In Python, every time we create an instance object, we need to occupy a memory address. When working on a project, some useless instance objects always occupy this address, causing the program to run slowly. How to implement the singleton mode through the __new__ method in Python? Let's look down.
Benefits of singletons: Save memory
code show as below:
class Student(object):
_instance=None #定义一个类属性,是可以在类中进行调用的
def __init__(self, name,age):
self.name=name
self.age=age
def __new__(cls, *args, **kwargs):
if cls._instance is None: #如果这个内存为空的话就进行空间分配
print('进行空间分配')
cls._instance=super().__new__(cls)
return cls._instance
Jack=Student('Jack',18)
John=Student('John',19)
Dick=Student('Dick',18)
print(Jack is Dick is John) #输出:True
print(Jack.name,Jack.age) #输出:Dick 18
print(John.name,John.age) #输出:Dick 18
print(Dick.name,Dick.age) #输出:Dick 18The above is a singleton mode.

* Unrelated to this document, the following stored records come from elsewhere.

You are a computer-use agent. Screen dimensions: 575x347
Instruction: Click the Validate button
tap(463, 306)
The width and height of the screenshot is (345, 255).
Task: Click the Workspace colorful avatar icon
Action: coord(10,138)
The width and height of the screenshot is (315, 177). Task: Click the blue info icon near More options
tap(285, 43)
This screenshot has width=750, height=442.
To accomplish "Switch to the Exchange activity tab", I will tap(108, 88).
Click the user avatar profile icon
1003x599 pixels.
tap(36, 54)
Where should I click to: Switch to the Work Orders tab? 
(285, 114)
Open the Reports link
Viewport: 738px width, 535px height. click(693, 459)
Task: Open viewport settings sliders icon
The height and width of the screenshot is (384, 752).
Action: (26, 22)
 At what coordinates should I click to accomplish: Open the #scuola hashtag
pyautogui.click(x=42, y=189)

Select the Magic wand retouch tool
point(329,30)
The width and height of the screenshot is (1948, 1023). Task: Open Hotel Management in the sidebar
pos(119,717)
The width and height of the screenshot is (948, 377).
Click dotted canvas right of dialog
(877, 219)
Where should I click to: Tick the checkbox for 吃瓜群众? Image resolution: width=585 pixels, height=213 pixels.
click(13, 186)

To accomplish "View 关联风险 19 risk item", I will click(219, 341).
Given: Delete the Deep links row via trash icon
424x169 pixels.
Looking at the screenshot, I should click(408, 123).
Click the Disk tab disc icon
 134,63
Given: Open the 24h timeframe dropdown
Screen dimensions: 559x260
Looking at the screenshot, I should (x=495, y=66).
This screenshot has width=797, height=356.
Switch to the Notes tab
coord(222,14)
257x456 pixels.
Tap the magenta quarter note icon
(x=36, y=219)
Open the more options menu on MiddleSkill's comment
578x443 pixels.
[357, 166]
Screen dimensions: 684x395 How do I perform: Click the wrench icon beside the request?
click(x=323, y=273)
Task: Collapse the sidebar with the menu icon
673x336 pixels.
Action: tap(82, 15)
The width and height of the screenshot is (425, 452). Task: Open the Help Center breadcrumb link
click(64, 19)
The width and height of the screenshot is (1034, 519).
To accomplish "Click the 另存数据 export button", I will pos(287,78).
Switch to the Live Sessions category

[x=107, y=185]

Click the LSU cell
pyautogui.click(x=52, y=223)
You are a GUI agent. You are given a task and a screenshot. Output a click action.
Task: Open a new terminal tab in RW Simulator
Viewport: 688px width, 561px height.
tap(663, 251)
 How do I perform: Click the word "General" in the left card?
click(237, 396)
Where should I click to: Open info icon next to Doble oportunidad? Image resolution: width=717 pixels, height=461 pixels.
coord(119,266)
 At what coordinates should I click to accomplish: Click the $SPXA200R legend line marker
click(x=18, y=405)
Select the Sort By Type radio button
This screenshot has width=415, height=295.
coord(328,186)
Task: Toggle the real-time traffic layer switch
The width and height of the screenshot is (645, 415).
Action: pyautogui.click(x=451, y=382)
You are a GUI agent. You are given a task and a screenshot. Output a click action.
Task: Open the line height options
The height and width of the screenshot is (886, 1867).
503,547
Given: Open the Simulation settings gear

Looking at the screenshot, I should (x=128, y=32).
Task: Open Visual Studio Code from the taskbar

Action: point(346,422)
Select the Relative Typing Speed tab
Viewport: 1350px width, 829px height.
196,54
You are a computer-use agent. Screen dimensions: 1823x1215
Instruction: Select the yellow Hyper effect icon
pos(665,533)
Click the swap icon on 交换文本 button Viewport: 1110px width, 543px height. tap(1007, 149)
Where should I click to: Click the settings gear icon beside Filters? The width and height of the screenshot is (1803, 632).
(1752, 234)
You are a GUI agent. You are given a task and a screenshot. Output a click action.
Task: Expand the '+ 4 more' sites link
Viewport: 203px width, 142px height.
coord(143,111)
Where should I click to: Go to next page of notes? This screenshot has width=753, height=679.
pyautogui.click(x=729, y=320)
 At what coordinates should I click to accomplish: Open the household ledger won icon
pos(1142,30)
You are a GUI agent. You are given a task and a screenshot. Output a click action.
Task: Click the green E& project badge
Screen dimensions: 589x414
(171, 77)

These instantiated objects all occupy the same memory address, so the memory addresses are the same, but every time an instantiated object is created, the instantiated object will overwrite an object, and finally The space belongs to the last instantiated object, so it is output Dick 18
Well, the above is the whole content of this issue. Friends, have you learned how to allocate space and memory for objects?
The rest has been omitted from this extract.